Understand that we Rangers didn't wear a uniform, and we packed our badge in our pocket, so when I "Hallo'd" the fire, and he looked up, what he saw was an itinerant rider with the promise of conversation over breakfast. He gave me a friendly wave in and when I reached the fire, he invited me to "stand down."
I slid to the ground, my horse between us. "Don't mind if I do," I said. "You Andy Longfellow?" When he looked up it was not the barrel of a gun he saw, it was the star of the Arizona Rangers, something outlaws had a good deal more respect for than someone else's bullet-spitter.
Once I had his sixgun in my belt and had emptied his Winchester of its cartridges, I motioned to his frypan. "You make enough batter for flapjacks for both of us, and I'll toss in some bacon." For the next half-hour we did the work of breakfasting, talking, as men will, about things of the range, reminiscing, I did, about growing up on the Tonto. Then we mounted up and started out on a trip he'd as soon not have made.

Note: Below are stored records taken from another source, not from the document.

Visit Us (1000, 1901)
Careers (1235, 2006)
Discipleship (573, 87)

Come nightfall, we made camp like two traveling pards. I didn't tie him for the night, on his promise he wouldn't try to escape. He'd been fair caught, and took it like the man he was. That was the power of the Arizona Ranger badge. There's a lot of talk about "the Badmen of the West", and I guess some like Black Jack Ketchum truly were, but most were just fellows trying to eke out a living the way their pas had, not understanding that Arizona was changing.
In less time than we had expected, the Arizona Rangers had worked ourselves out of a job. Unlimited crime was a thing of the past, and the Mesquite was safe for ranchers and their herds. How had we done it? The old-fashioned way, filling the prisons, one outlaw at a time.
The old Arizona is only memory now, and I'm proud to have been part of making Arizona a modern state.